A 10‐year‐old girl presented with acute‐onset, severe abdominal pain and vomiting. She was initially treated at an outside hospital for three days with non‐steroidal anti‐inflammatory drugs (NSAIDs) for symptomatic relief of presumed gastroenteritis. She was re‐admitted with persistent nausea and abdominal pain. Her medical history included ulcerative colitis status‐post total colectomy with ileostomy after failing infliximab and steroid therapies. She was afebrile and had diffuse abdominal tenderness without peritoneal signs. ESR and CRP were 34 mm/hr and 7.35 mg/dL, respectively. CT abdomen/pelvis revealed jejunal bowel wall thickening and inflammatory changes. Esophagogastroduodenoscopy (EGD) revealed 2 small duodenal ulcers and gastritis attributed to NSAIDs taken prior to admission. A diagnosis of Crohn’s disease was considered; however, EGD biopsy specimens were negative. Small bowel capsule endoscopy was unremarkable. Severe, unexplained abdominal pain persisted throughout this evaluation. One week after admission, the patient developed polyarthralgias and non‐pitting edema of the hands and feet. She subsequently developed petechiae and palpable purpura on the lower extremities, buttocks, and arms (Figure 1). Urinalysis revealed microscopic hematuria, and a 24‐hour urine collection yielded 1.7 gm protein. Based on this constellation of findings, a diagnosis of Henoch‐Schonlein Purpura (HSP) was made.


While HSP is rare, it is the most common pediatric vasculitis and is often a diagnostic consideration for pediatric patients hospitalized with abdominal pain and rash. 25% of affected patients do not present with classic “palpable purpura;” in fact, this classic rash may not develop until 10‐14 days after the onset of abdominal pain. Delayed development of palpable purpura may impede the diagnosis, lead to unnecessary testing, and prolong hospitalization. Hospitalists should recognize that typical symptoms of HSP can be temporally distant and maintain a high index of suspicion for this diagnosis. In atypical presentations of HSP, evaluation for nephritis and complications such as intussusception may support the diagnosis.

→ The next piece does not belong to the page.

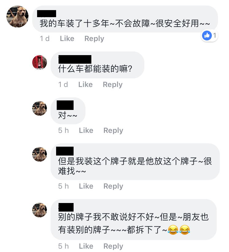229x252 pixels.
Task: Open the dog avatar on the top comment
Action: point(17,17)
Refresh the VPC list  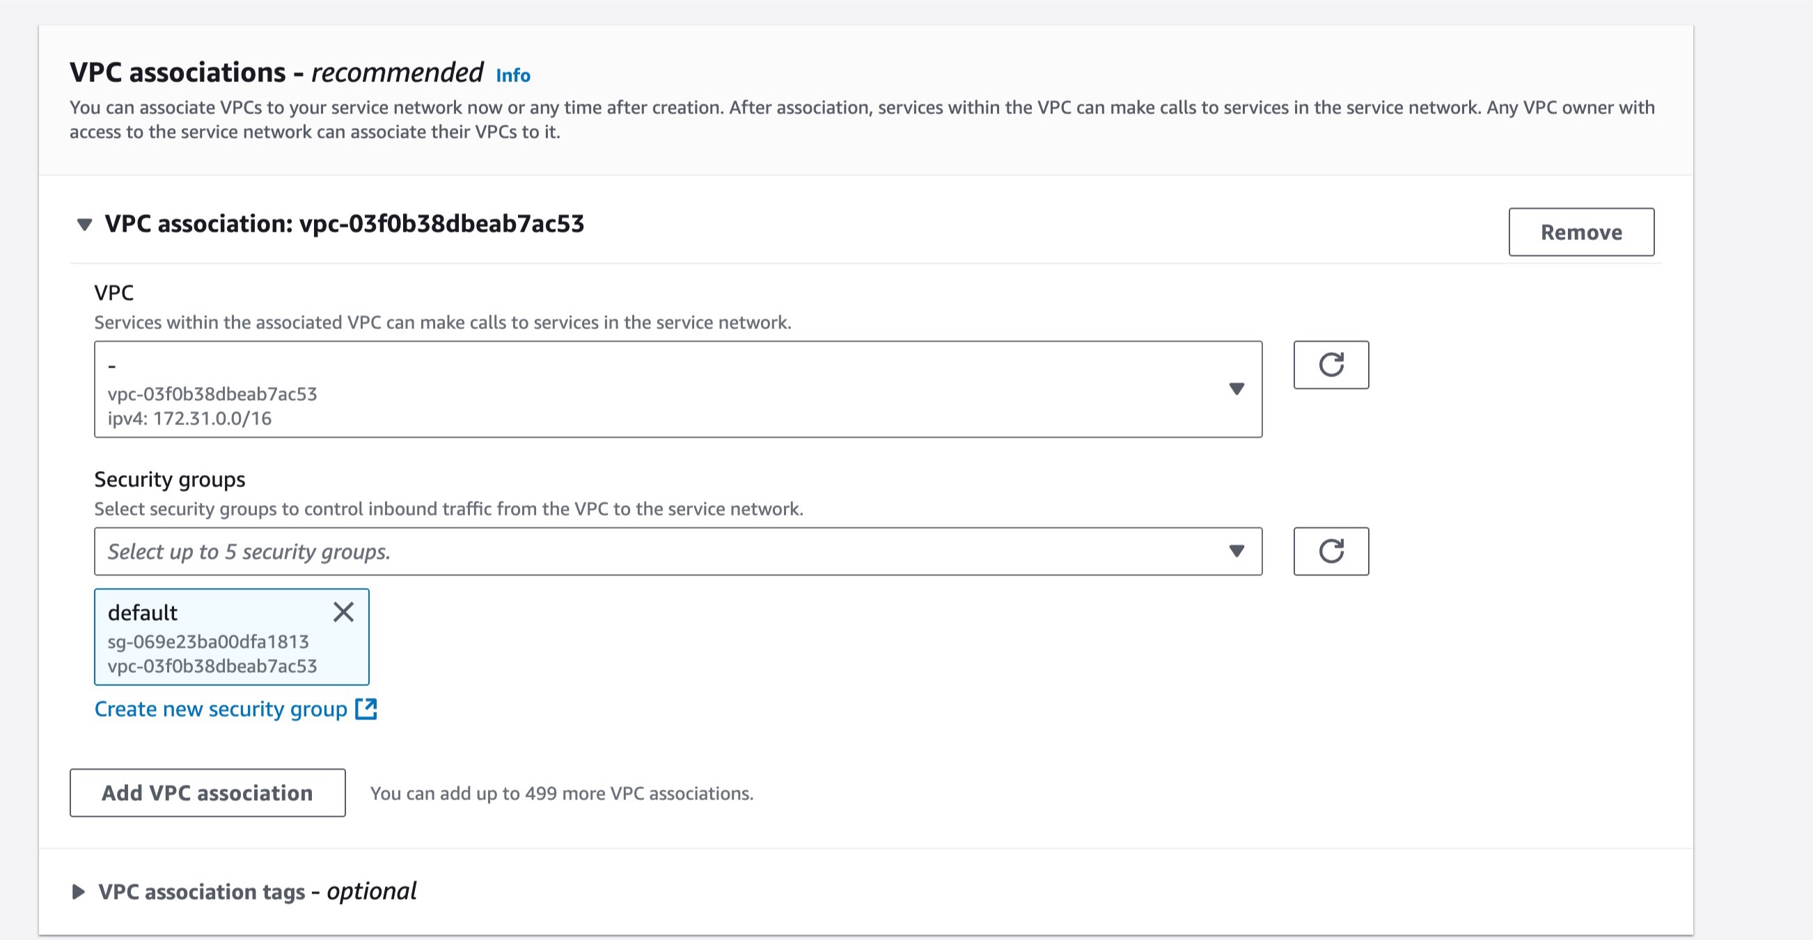pyautogui.click(x=1331, y=364)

HSP classically presents with the tetrad of abdominal pain, arthralgias, purpuric rash, and nephritis. Skin findings can be a late manifestation following the onset of abdominal pain. Early diagnosis is challenging in the absence of classic purpura; therefore, clinicians should consider HSP in pediatric patients with acute, persistent, unexplained abdominal pain.